* WHAT TO DO *
After locating the line that contains "865x510 pixels. How", quote it and all lines after it through the end of the entries, and nothing more. Pictures stay out.

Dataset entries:
★ ★ ★ ★ ★
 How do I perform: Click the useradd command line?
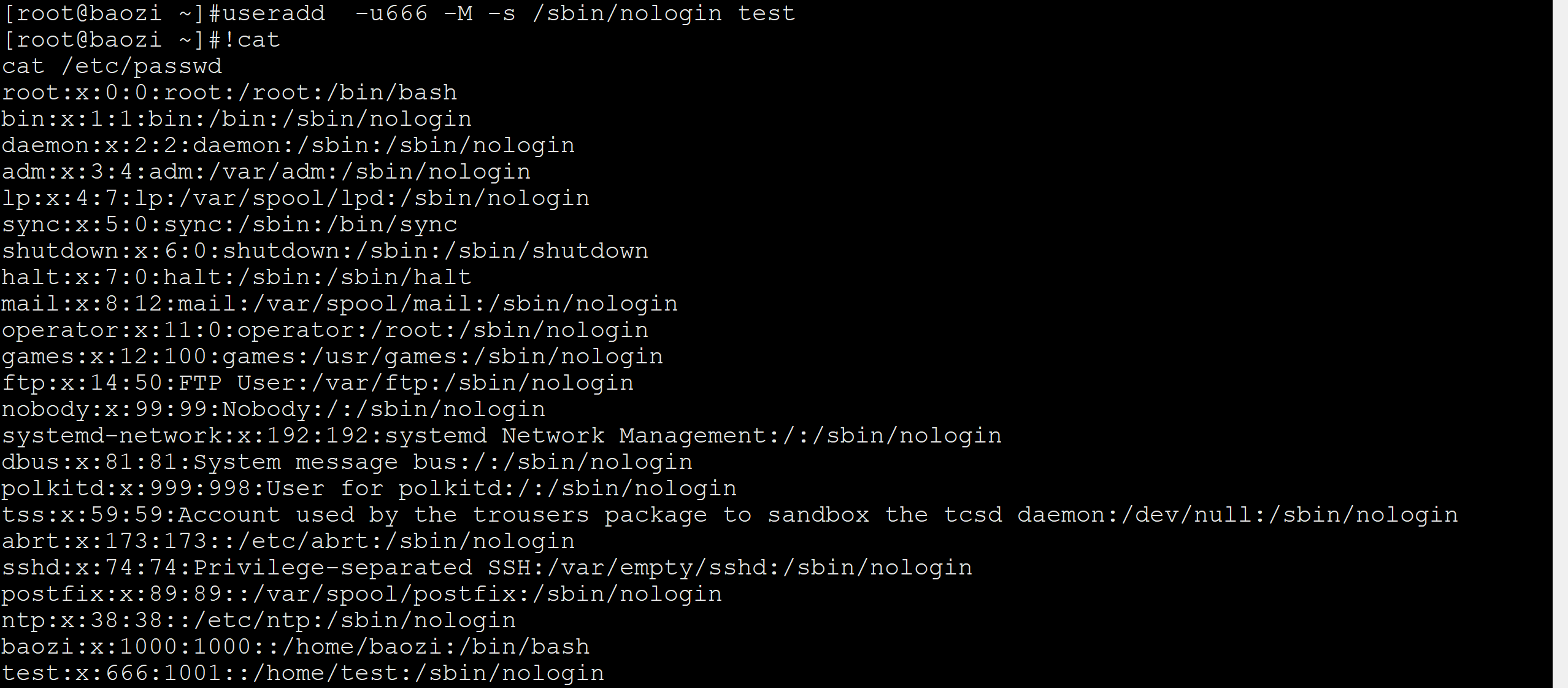399,14
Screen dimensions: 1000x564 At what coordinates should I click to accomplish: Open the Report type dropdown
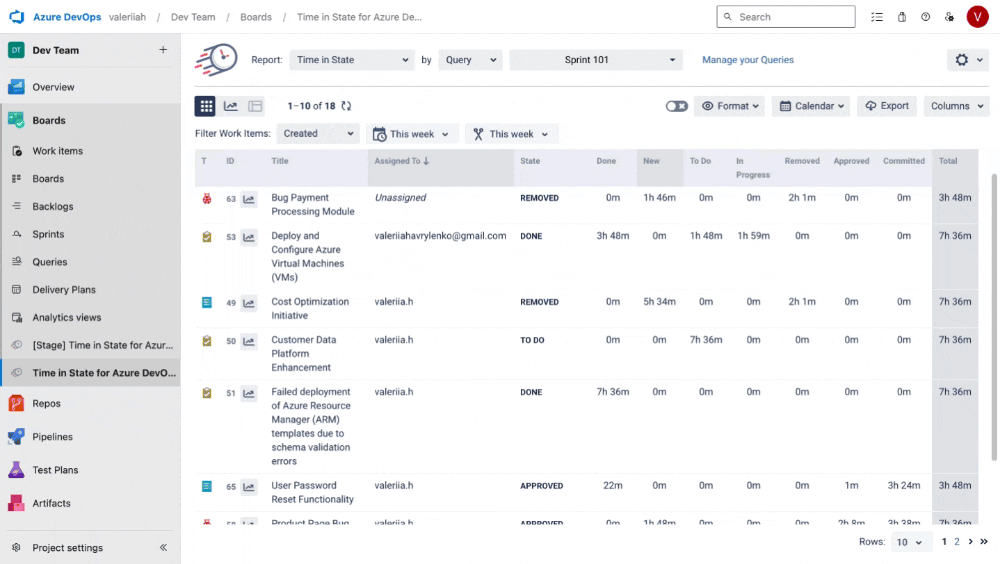pyautogui.click(x=351, y=60)

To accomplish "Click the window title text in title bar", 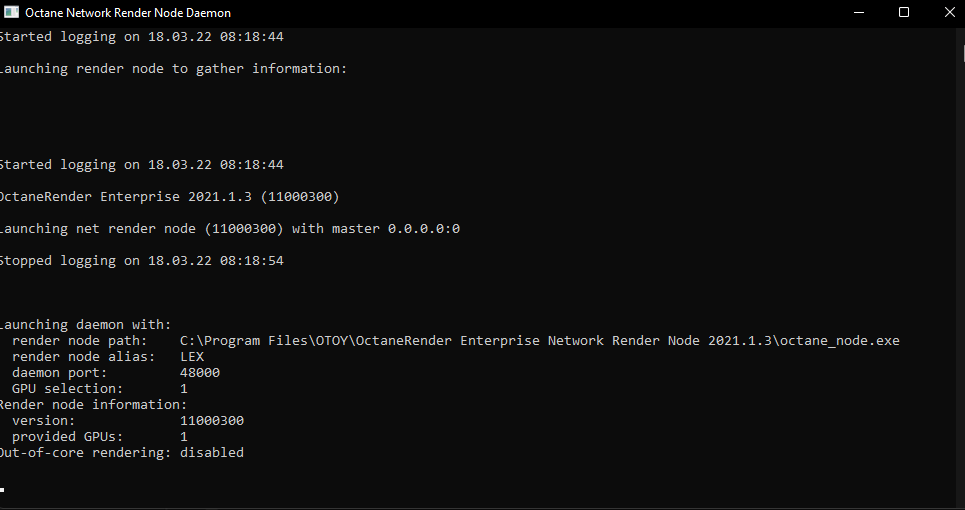I will click(x=121, y=12).
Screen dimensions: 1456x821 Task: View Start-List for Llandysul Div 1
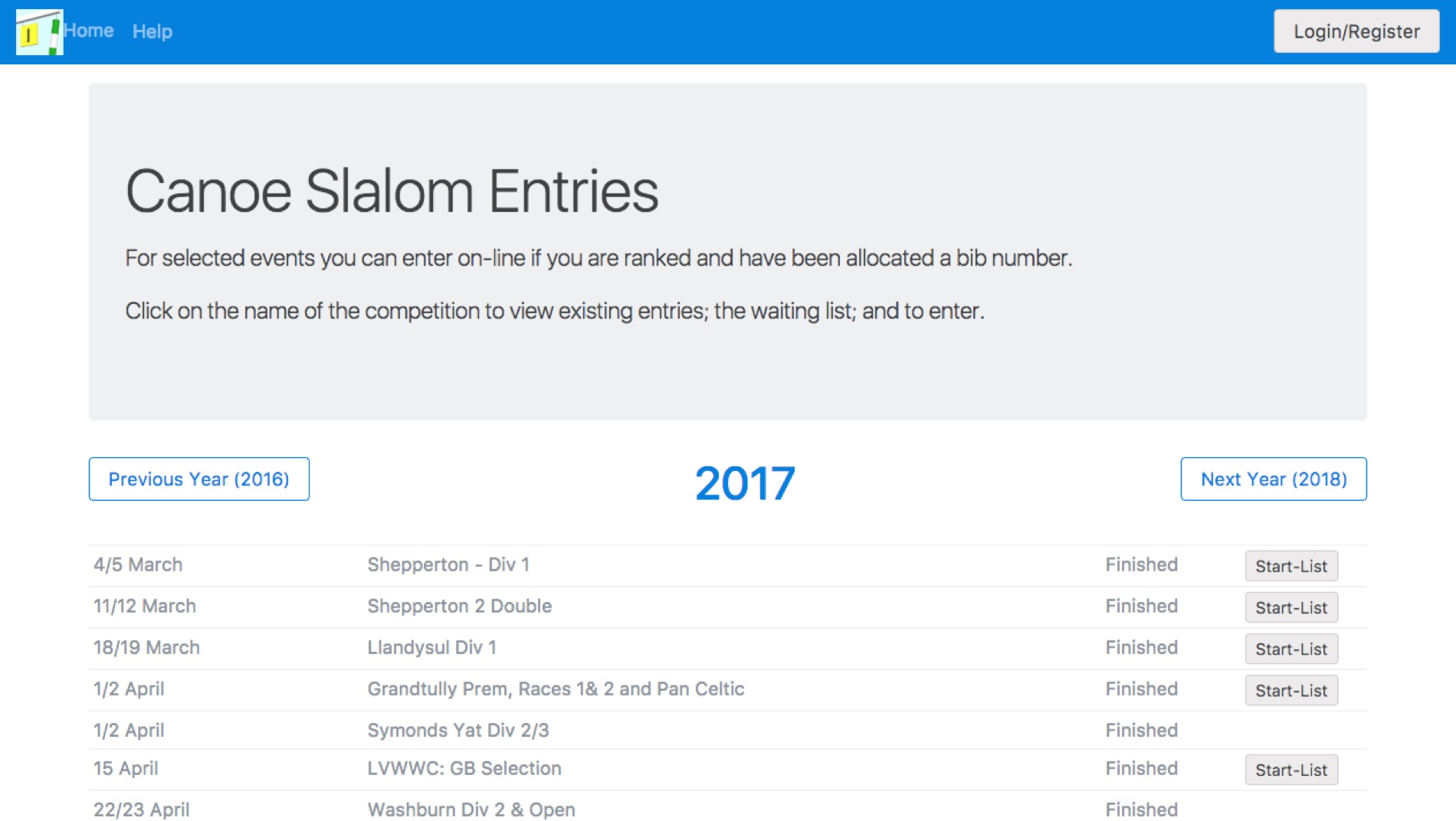pos(1291,649)
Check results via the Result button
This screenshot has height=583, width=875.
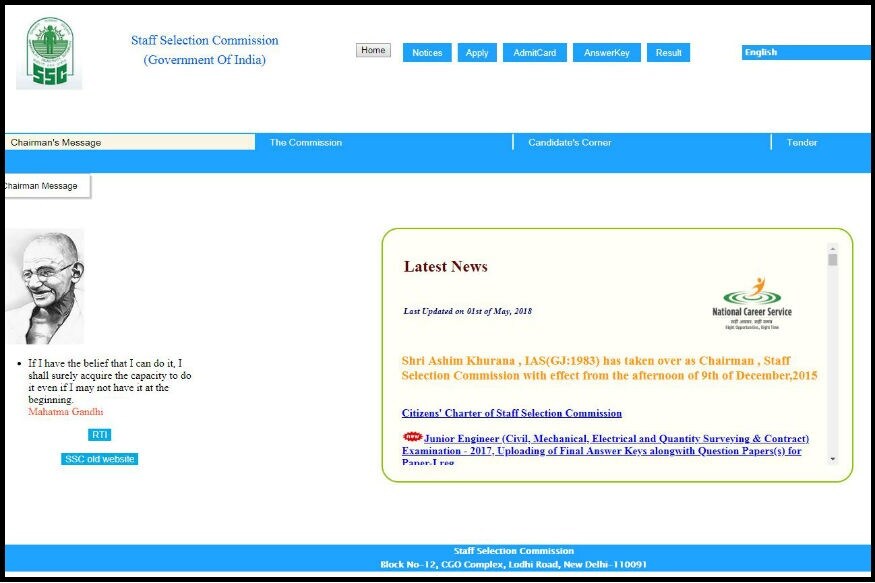point(668,53)
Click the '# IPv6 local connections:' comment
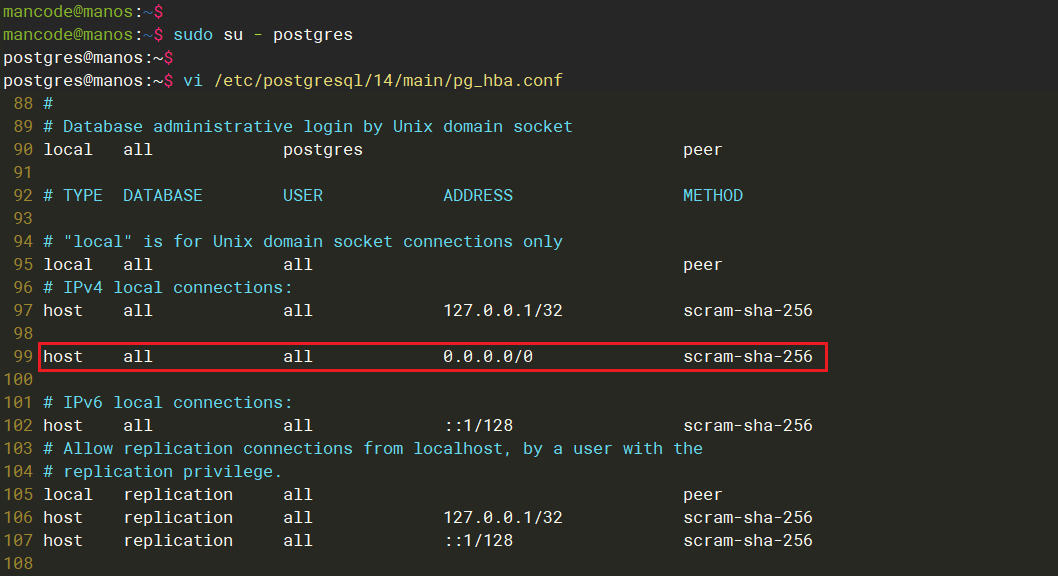 (x=167, y=403)
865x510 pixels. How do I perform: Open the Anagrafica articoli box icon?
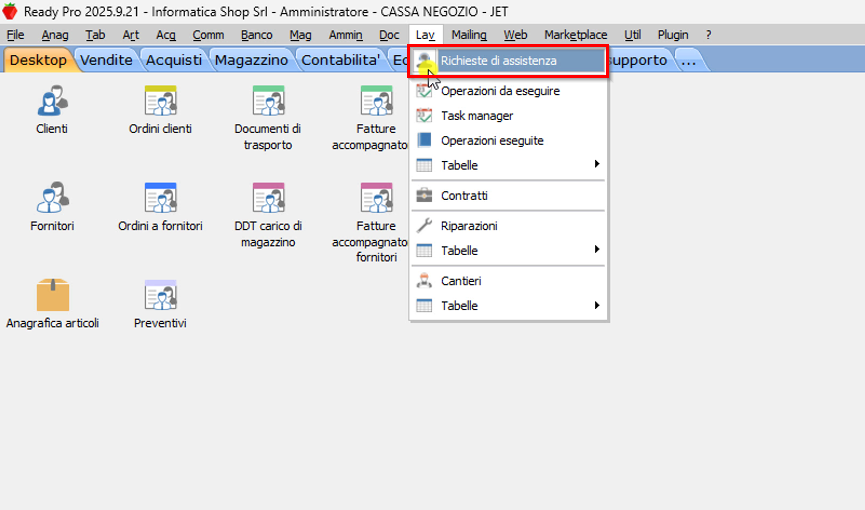(x=52, y=296)
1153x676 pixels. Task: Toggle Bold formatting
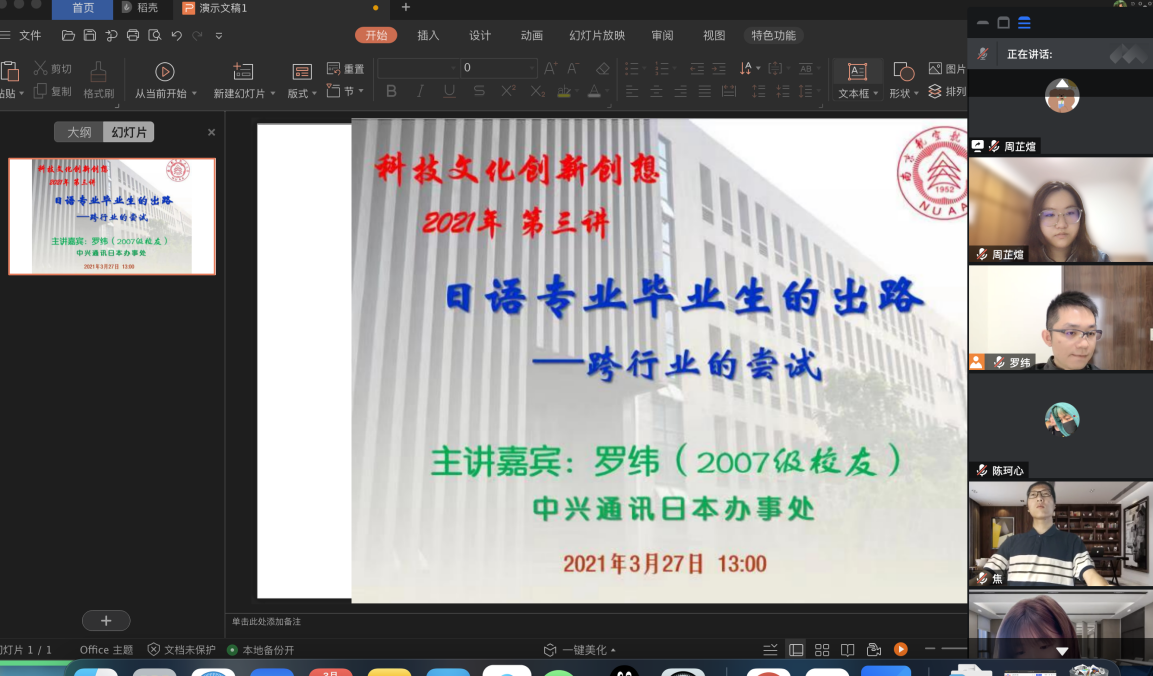pos(391,92)
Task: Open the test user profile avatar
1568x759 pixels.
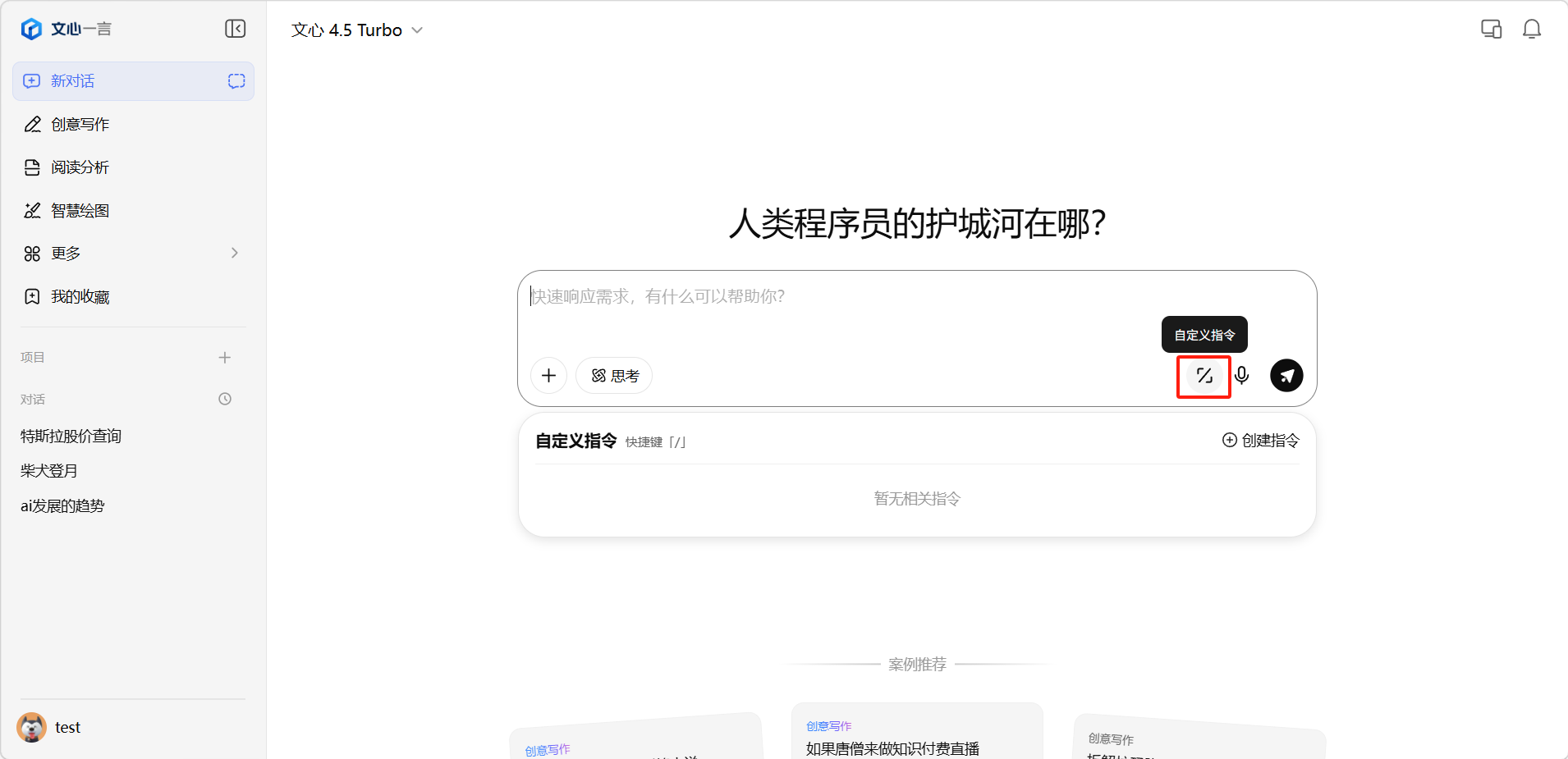Action: coord(32,727)
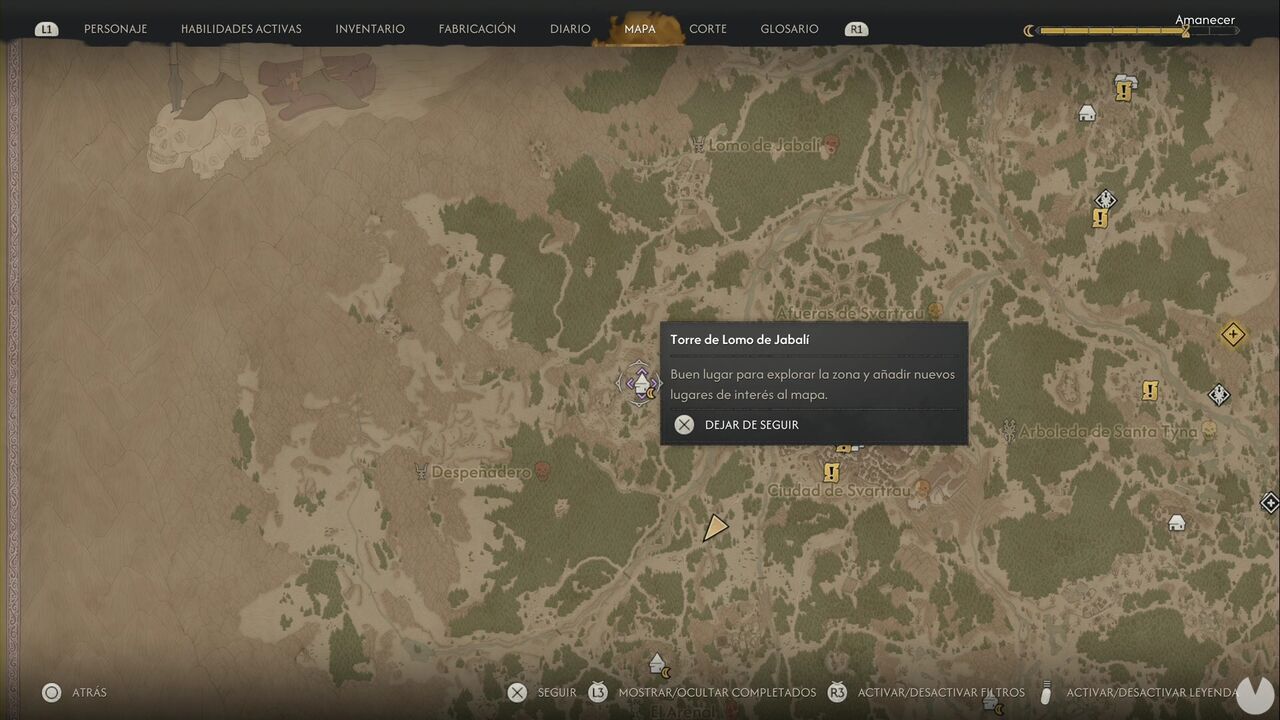Select the skull icon beside Despeñadero
This screenshot has height=720, width=1280.
pos(542,470)
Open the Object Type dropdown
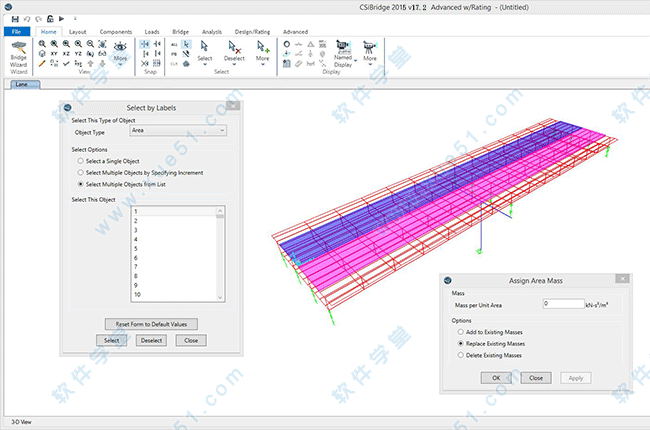650x430 pixels. [178, 131]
★ ★ ★ ★ ★
* SOLVED PROBLEM *
865x510 pixels. How do I perform: Open the Anagrafica articoli box icon?
(x=52, y=296)
1153x676 pixels. Task: Toggle Bold formatting
pos(391,92)
Task: Open the test user profile avatar
1568x759 pixels.
Action: coord(32,727)
Select the skull icon beside Despeñadero
This screenshot has height=720, width=1280.
pos(542,470)
Open the Object Type dropdown
650x430 pixels. [178, 131]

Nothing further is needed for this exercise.